Hundreds of hours of committee discussion each week culminate into our advocacy update, so not everything makes it into the overall update; however, we often cover what is left on the cutting-room floor here for our most dedicated readers.
- Read updates from Week 1, Week 2, Week 3, Week 4, Week 5, Week 6, Week 7, and the last session’s recap.
- Don’t forget town meeting day on March 5th! Check out the coverage on Burlington using ranked-choice voting.
- The Senate Committee on Government Operations is moving towards completion of S.159, a bill studying the creation of county government. The bill has garnered a great deal of support as more challenges across the state, including this summer’s flood and the global pandemic, have highlighted the need to authorize for more collaborative governance structures. See VLCT's testimony on S.159.
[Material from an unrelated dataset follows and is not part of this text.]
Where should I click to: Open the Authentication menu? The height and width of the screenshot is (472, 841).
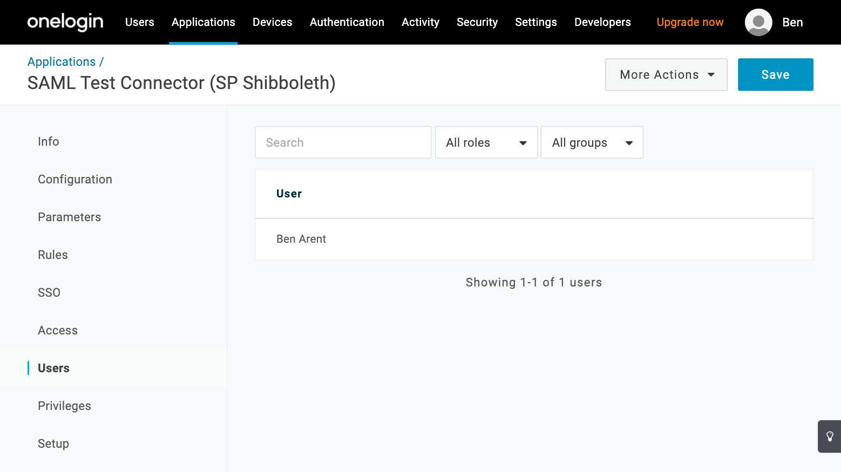347,22
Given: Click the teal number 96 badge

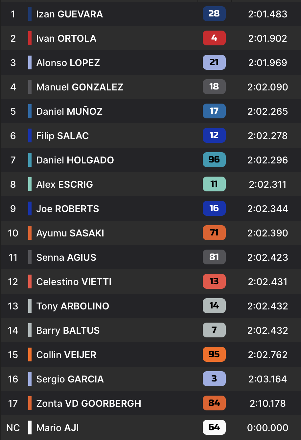Looking at the screenshot, I should tap(214, 159).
- The House Ways and Means Committee looked at H.10, a bill making changes to the Vermont Employment Growth Incentive program, sent to them by the House Committee on Commerce and Economic Development last year, which went no further. The Committee discussed requiring the VEPC Board to take the time to discuss what ideas they had for bringing business into the state, business retention, and other business incentive ideas.
- The House Committee on General and Housing discussed H. 704, which would require disclosure of compensation in job advertisements. The legislation has proven problematic for states such as Colorado, which has implemented such a policy only to find national employers that do not advertise their jobs in that state anymore. VLCT raised similar concerns in testimony on S.237.
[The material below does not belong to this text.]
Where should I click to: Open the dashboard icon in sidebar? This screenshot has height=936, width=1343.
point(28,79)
- The Senate Committee on Economic Development, Housing, and General Affairs was packed as the Committee took testimony from close to a dozen representatives for organized labor and none from business organizations around a constitutional amendment to protect the right to unionize.
- Be ready! Act 76 of 2023, relating to childcare and early childhood education, tasks the Department of Taxes with the implementation and administration of a new Child Care Contribution (CCC), composed of a 0.44% payroll tax on wages and a 0.11% tax on self-employment income. Collection of the CCC shall begin on July 1, 2024. To help you understand how this applies to your business, the Department has created a Child Care Contribution Guide, video, and FAQs. This information can be found on the Department’s Child Care Contribution webpage. The webpage will be updated leading up to July 1 when the forms are finalized.
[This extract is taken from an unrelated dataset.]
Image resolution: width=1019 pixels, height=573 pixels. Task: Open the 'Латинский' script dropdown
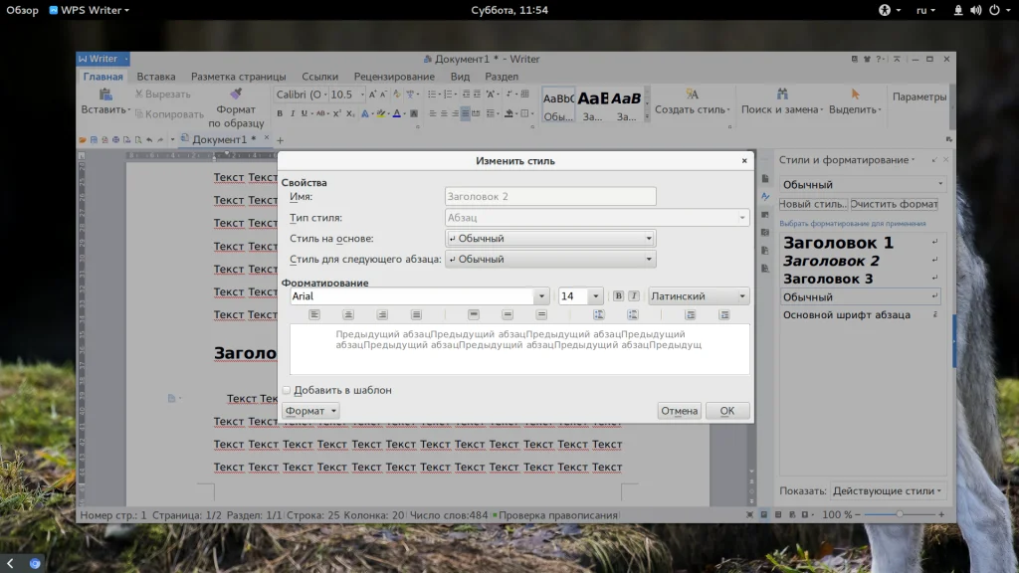[x=742, y=296]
- Did you see the good news?! The US government awarded GlobalFoundries $1.5 billion to help upgrade and expand its chip manufacturing facilities in Vermont and New York as part of the CHIPS Act, an effort to boost domestic chip production and reduce reliance on China. This will make the Vermont plant the first in the country to mass-produce the newest cutting-edge chip types.
- The Senate Committee on Judiciary could possibly pass legislation next week that would require the largest fossil fuel companies to pay for damages in Vermont caused by climate change. The ability of such legislation to accomplish its goal or survive legal challenges is an open question.